Engineering Research Center of EMR and Intelligent Expert System, Ministry of Education, College of Biomedical Engineering and Instrument Science, Zhejiang University, No. 38 Zheda Road, Hangzhou, 310027, Zhejiang Province, China.
Department of Surgical Oncology, Second Affiliated Hospital, Zhejiang University School of Medicine, No. 88 Jiefang Road, Hangzhou, 31009, Zhejiang Province, China.
BMC Med Inform Decis Mak. 2020 Feb 7;20(1):22. doi: 10.1186/s12911-020-1043-1.
Colon cancer is common worldwide and is the leading cause of cancer-related death. Multiple levels of omics data are available due to the development of sequencing technologies. In this study, we proposed an integrative prognostic model for colon cancer based on the integration of clinical and multi-omics data.
In total, 344 patients were included in this study. Clinical, gene expression, DNA methylation and miRNA expression data were retrieved from The Cancer Genome Atlas (TCGA). To accommodate the high dimensionality of omics data, unsupervised clustering was used as dimension reduction method. The bias-corrected Harrell's concordance index was used to verify which clustering result provided the best prognostic performance. Finally, we proposed a prognostic prediction model based on the integration of clinical data and multi-omics data. Uno's concordance index with cross-validation was used to compare the discriminative performance of the prognostic model constructed with different covariates.
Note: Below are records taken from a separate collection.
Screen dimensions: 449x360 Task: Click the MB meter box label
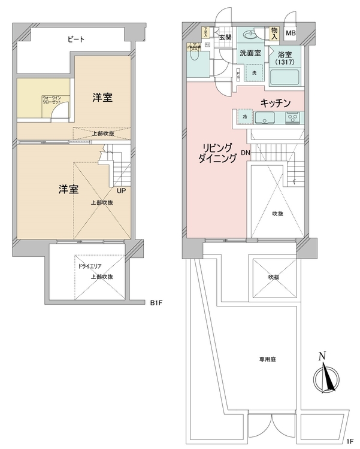point(291,34)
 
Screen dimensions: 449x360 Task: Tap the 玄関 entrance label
point(225,38)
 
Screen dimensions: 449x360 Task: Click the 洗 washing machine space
point(253,72)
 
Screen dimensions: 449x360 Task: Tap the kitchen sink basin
point(265,117)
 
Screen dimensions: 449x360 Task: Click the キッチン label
point(275,103)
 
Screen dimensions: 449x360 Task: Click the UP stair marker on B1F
point(121,192)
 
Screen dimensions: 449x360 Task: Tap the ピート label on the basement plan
point(76,40)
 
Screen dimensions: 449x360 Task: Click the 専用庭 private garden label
point(268,360)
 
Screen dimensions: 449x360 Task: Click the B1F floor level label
point(156,303)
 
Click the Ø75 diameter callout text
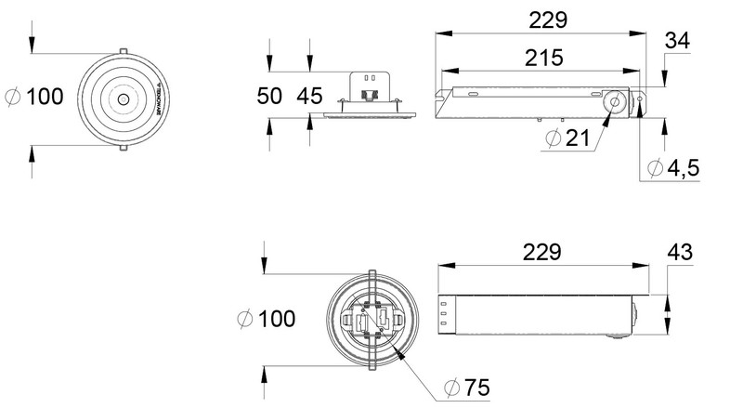point(467,385)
Combinations of clinical and multi-omics data can improve prognostic performance, as shown by the increase of the bias-corrected Harrell's concordance of the prognostic model from 0.7424 (clinical features only) to 0.7604 (clinical features and three types of omics features). Additionally, 2-year, 3-year and 5-year Uno's concordance statistics increased from 0.7329, 0.7043, and 0.7002 (clinical features only) to 0.7639, 0.7474 and 0.7597 (clinical features and three types of omics features), respectively.
In conclusion, this study successfully combined clinical and multi-omics data for better prediction of colon cancer prognosis.
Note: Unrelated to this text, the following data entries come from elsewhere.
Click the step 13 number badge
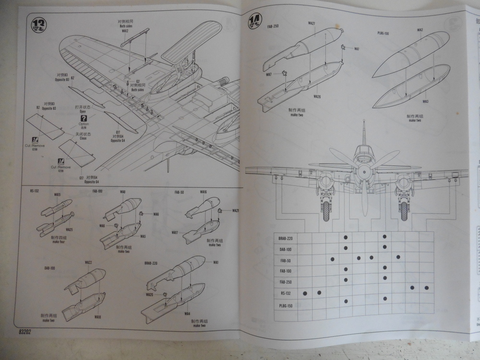[x=38, y=23]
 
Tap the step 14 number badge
[x=254, y=21]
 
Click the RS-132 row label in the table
[x=287, y=293]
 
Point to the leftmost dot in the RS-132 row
[x=305, y=293]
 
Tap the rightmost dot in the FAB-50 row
[x=398, y=258]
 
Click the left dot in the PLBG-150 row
[x=346, y=301]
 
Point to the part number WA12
[x=125, y=31]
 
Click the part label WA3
[x=425, y=102]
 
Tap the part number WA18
[x=97, y=317]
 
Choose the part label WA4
[x=187, y=314]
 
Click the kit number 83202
[x=28, y=331]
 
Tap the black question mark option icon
[x=84, y=118]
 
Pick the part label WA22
[x=88, y=263]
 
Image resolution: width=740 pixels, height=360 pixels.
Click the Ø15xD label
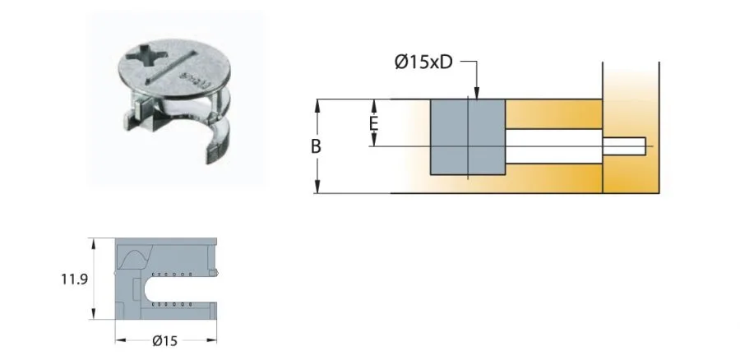(423, 63)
结肠癌在全球范围内较为常见,是癌症相关死亡的主要原因。随着测序技术的发展,多种组学数据得以获取。本研究基于临床和多组学数据的整合,提出了一种结肠癌综合预后模型。
共纳入 344 例患者,临床、基因表达、DNA 甲基化和 miRNA 表达数据均来自癌症基因组图谱(TCGA)。为了适应组学数据的高维性,采用无监督聚类作为降维方法。使用校正偏倚的哈雷尔一致性指数来验证哪种聚类结果具有最佳的预后性能。最后,我们基于临床数据和多组学数据的整合,提出了一种预后预测模型。采用 Uno 一致性指数和交叉验证来比较基于不同协变量构建的预后模型的判别性能。
临床和多组学数据的组合可以提高预后性能,这体现在预后模型的校正偏倚哈雷尔一致性从 0.7424(仅临床特征)增加到 0.7604(临床特征和三种组学特征)。此外,2 年、3 年和 5 年 Uno 一致性统计数据从 0.7329、0.7043 和 0.7002(仅临床特征)分别增加到 0.7639、0.7474 和 0.7597(临床特征和三种组学特征)。
总之,本研究成功地将临床和多组学数据相结合,以更好地预测结肠癌的预后。